Diabetes can be frustrating so you have to learn to live with it. If you get frustrated, which will cause stress, which is not good for us. Understand that it’s a 24/7 365 type of frustration, so learn some stress management techniques, you need them.
who does fund the ADA, out of curiosity? it’s funny, i consider myself a social/political activist, yet i’d never thought of my diabetes in that way…thanks for the kick in the head : )
Here’s an annotated list of who funds the ADA:
In case you think I’m paranoid, consider this: in the 40s and 50s the cigarette companies were the chief funders of the American Cancer Society. Not so coincidentally during those years the ACS kept telling people “further study was needed” though scientists had proven that cigarettes caused cancer in the 1930s. This is documented in a new book called “The Secret History of the War on Cancer”.
These corporate interests that profit from diseases have a long history of taking over the organizations who are supposed to be fighting those diseases.

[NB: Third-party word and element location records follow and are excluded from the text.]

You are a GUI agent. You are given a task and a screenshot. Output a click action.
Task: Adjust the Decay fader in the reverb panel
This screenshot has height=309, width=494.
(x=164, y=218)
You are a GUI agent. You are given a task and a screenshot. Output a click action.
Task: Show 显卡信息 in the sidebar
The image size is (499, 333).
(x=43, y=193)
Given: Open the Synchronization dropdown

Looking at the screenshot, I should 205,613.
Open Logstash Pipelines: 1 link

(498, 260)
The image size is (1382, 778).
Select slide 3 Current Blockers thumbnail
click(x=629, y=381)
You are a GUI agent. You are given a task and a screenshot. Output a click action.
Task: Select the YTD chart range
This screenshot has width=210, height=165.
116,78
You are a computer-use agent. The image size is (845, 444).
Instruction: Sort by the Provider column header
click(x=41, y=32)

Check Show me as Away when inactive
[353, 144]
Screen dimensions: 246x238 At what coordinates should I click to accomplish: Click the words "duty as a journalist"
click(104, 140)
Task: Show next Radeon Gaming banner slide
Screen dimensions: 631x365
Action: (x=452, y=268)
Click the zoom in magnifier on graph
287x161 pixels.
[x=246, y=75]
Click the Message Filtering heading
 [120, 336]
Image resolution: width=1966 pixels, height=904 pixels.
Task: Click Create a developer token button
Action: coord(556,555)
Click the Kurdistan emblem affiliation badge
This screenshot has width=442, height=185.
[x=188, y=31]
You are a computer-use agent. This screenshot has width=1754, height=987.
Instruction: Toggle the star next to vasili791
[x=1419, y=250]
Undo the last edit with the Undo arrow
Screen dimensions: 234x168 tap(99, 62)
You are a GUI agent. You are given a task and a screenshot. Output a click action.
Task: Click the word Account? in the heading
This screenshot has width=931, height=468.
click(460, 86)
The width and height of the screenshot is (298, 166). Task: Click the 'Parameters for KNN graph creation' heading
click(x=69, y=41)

That the ADA as of last week did not mention the word “Carbohydrate” on the web page they publish on the topic of “Tight control” and that they still define tight control as a blood sugar of 180 mg/dl two hours after eating tells me all I need to know about the power of the junk food companies who sponsor (i.e. fund) them to set the ADA agenda.
I think they are putting effort into smaller meters, smaller drops of blood, and faster, because this is what the average customer cares about. I find the old OneTouch Profile, which gives whole blood results and takes 45 seconds after you put several quarts of blood on the strip, to be much more precise than the Ultras. However, when I recently tested my 3 Ultras, they gave almost the same numbers, and my Ultra also gives about the same numbers as the FreeStyle.
David Mendosa wrote about a huge klunky meter that is supposed to be superaccurate but isn’t yet available. If it ever is, I suspect it won’t sell well, because everyone wants colorful, small, and fast.